We’re not far away from one person startups becoming the norm. Teams still have the greater leverage. You can’t do much without the help of other people. But the ability to go from zero to one single handedly is increasing.
Progress across the stack is making this possible.
- Hardware (compute and storage) is cheaper and easier to access. Amazon Web Services and Google Cloud Platform let you spin up a world class data center. Ofcourse, the quality of our hardware (laptops, tablets, etc) is always getting better.
- Software is becoming more approachable through abstractions, making it easier to realize a concept atleast in early stages. For example, Crowdbotics helps you spin up an app and webserver with different components in a visual way. Even the evolution of document platforms (e.g. Airtable, Google Sheets) can helps to take an idea and make it real.
- Markets and networks are easily available to build teams, validate ideas, and make them real. Upwork connects talent with jobs, Mechanical Turk creates an on-demand 27/7 workforce, Usertesting.com enables research with scale.
- Social media has created the formula for building a global audience and business.
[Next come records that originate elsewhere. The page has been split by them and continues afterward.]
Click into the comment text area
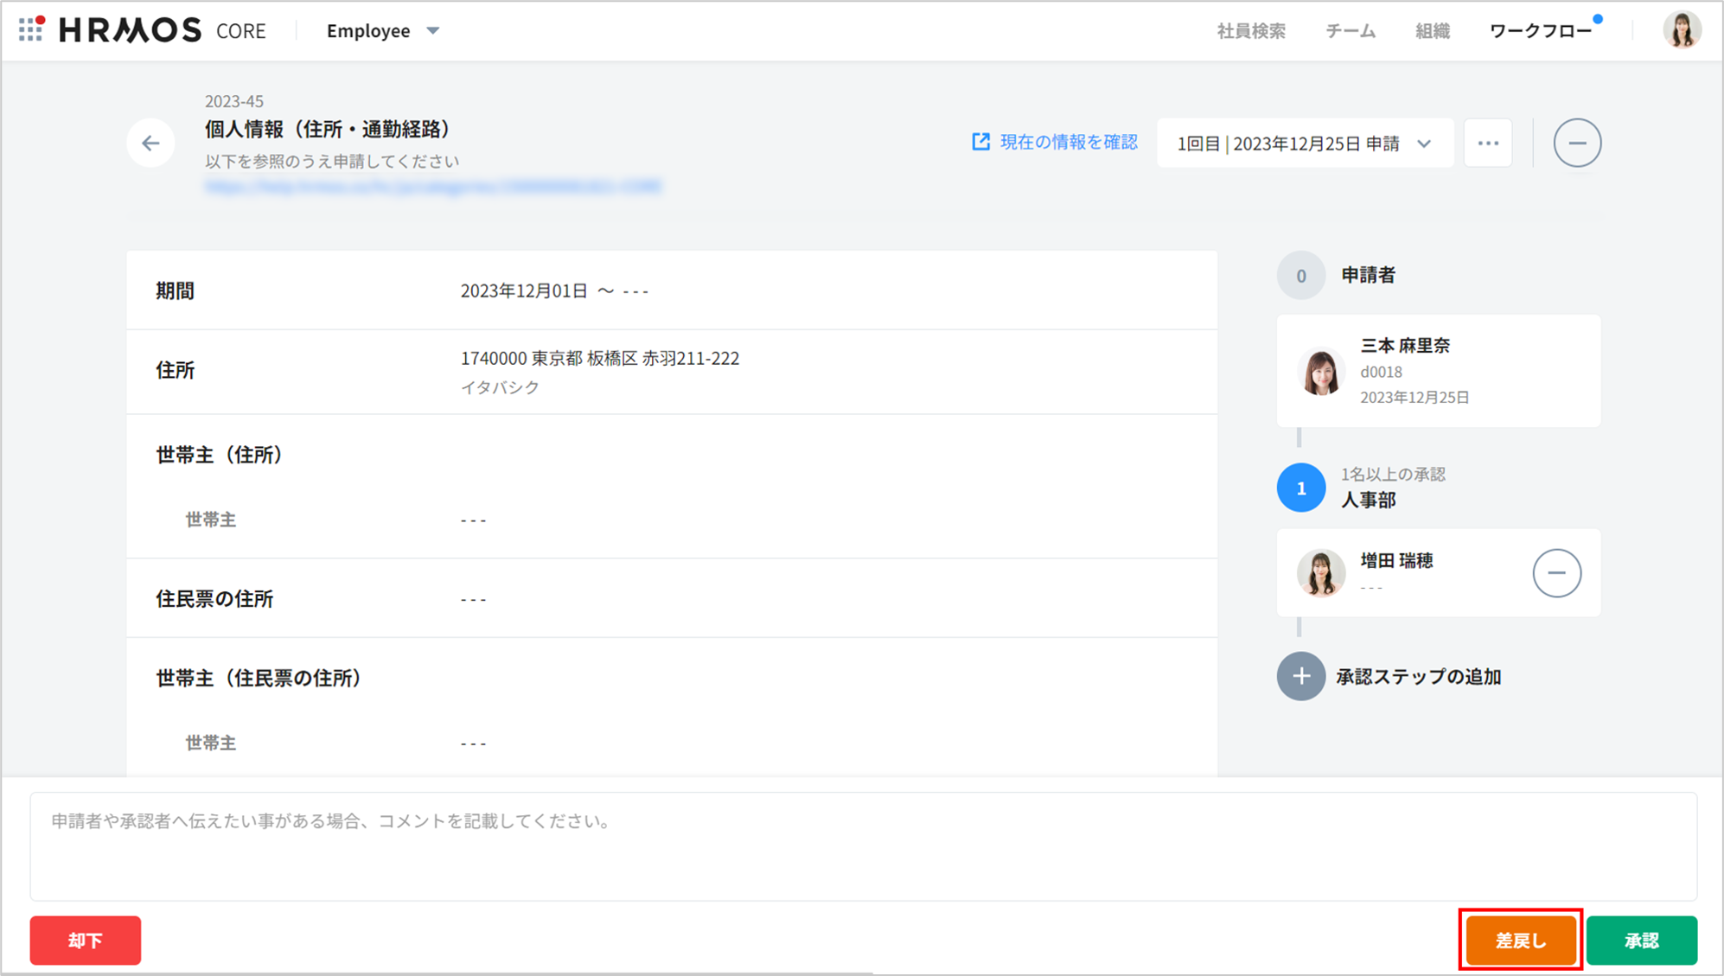 [863, 846]
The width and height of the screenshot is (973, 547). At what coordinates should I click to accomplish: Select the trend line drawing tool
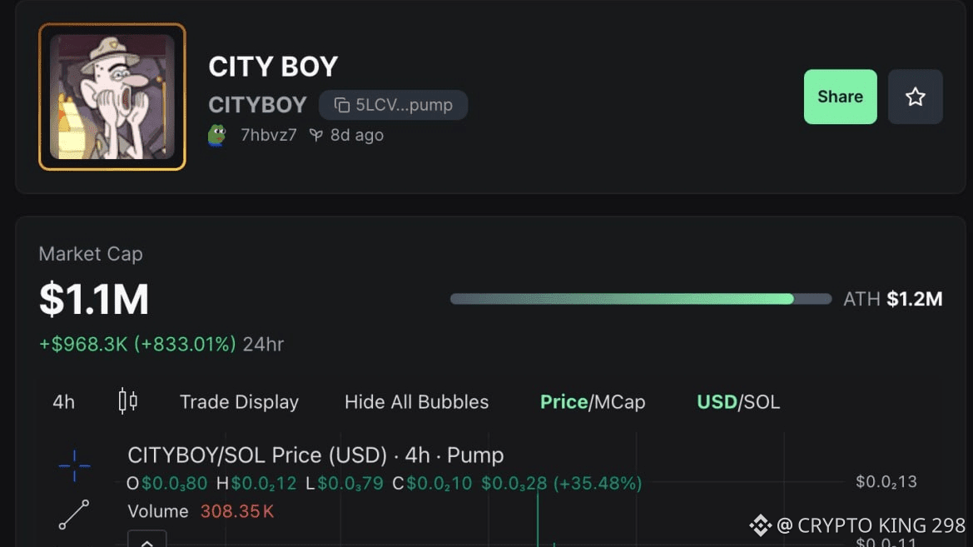click(x=74, y=515)
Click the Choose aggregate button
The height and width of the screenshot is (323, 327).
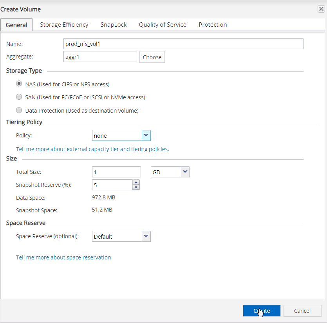pyautogui.click(x=152, y=57)
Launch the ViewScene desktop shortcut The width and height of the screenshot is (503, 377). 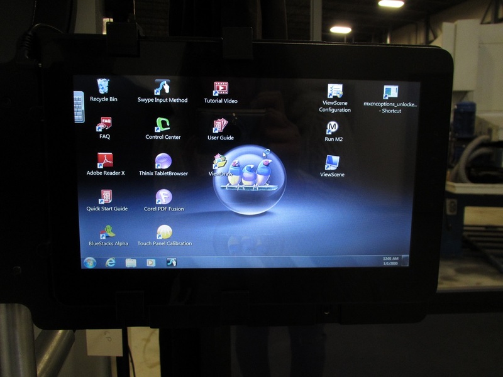(332, 163)
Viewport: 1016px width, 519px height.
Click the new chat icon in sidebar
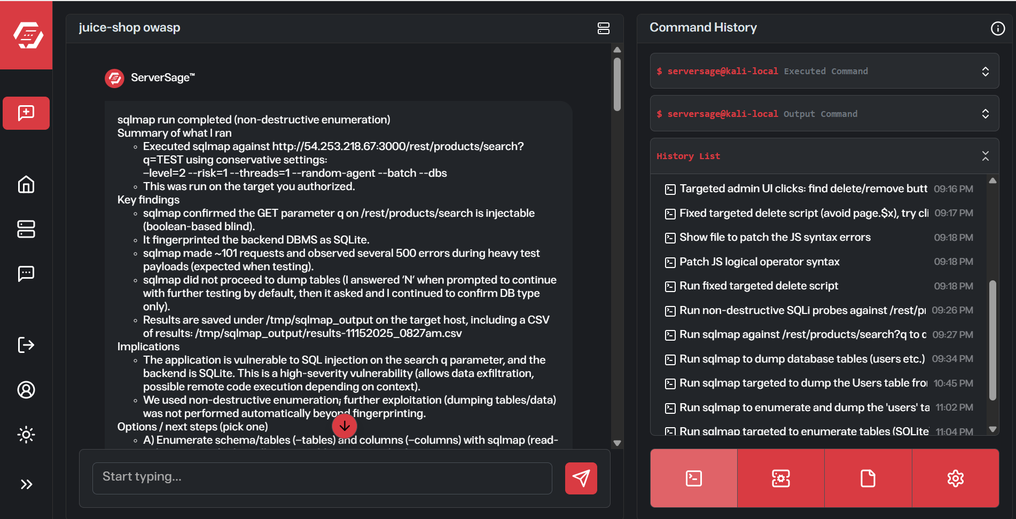(26, 113)
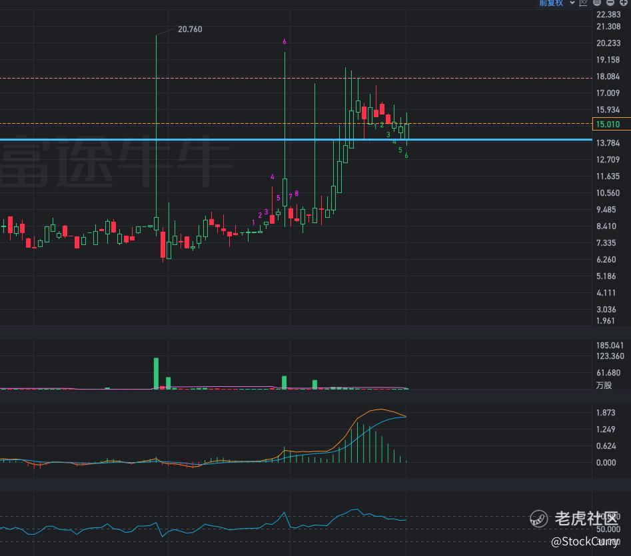This screenshot has width=631, height=556.
Task: Click the 1.873 MACD axis value
Action: [606, 413]

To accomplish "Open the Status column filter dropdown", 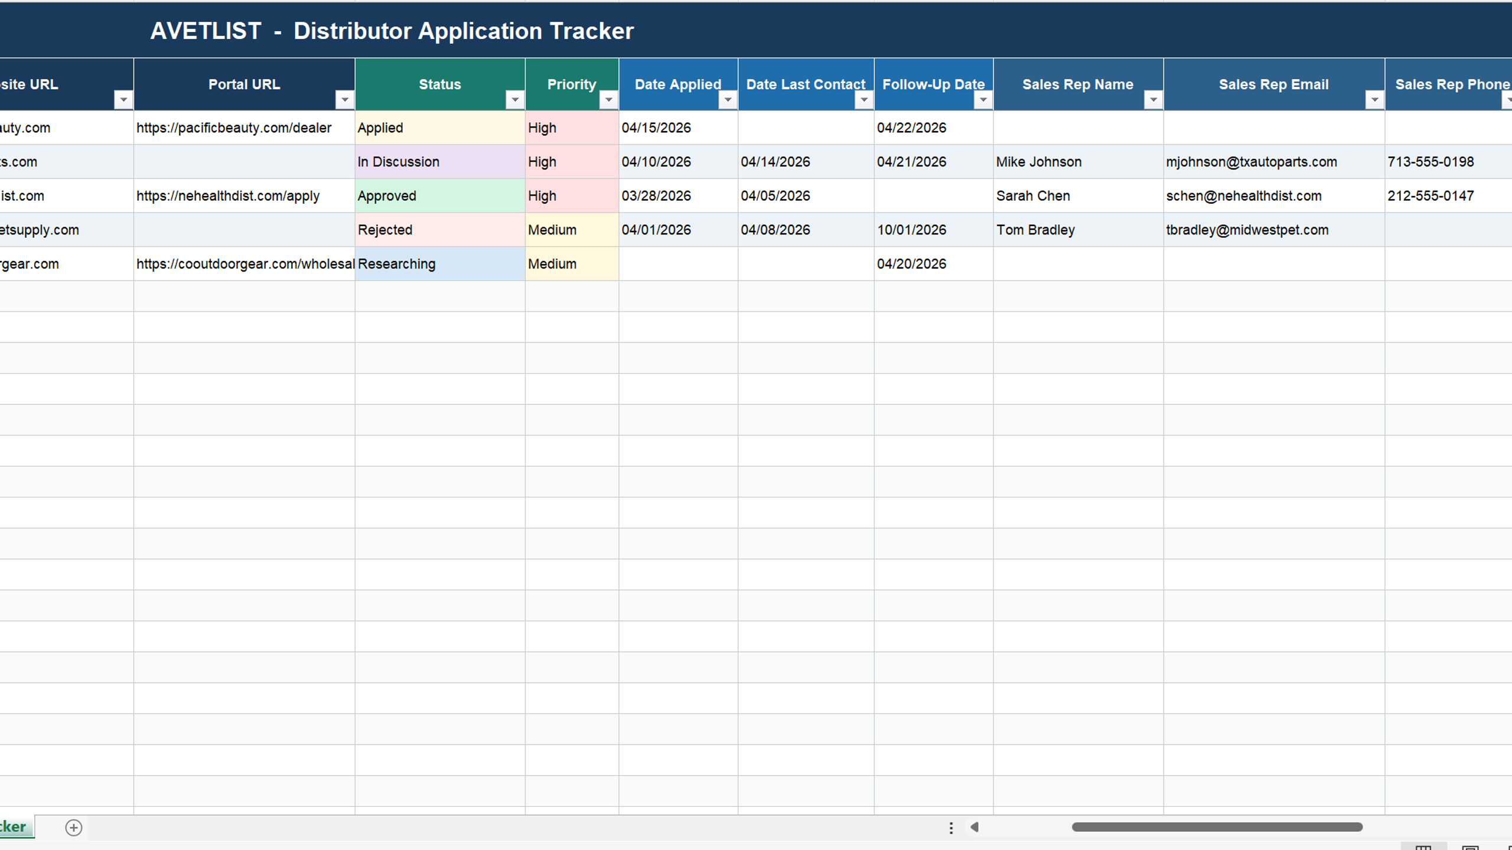I will tap(514, 100).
- The rise of remote teams and infrastructure to support them (videoconferencing, Slack, etc) helps to connect one individual to the right talent, no matter where they might be in the world.
- Machine learning allows efforts to be compounded. By eliminating deterministic logic from common user experiences (user feeds, searches), they allow user data to create the ideal experience.
This is an exciting time, but worth a thought exercise of how far this can go, and how far it should go. I’m certain there’s a breaking point to infinte leverage, but I’m not clear where that is yet.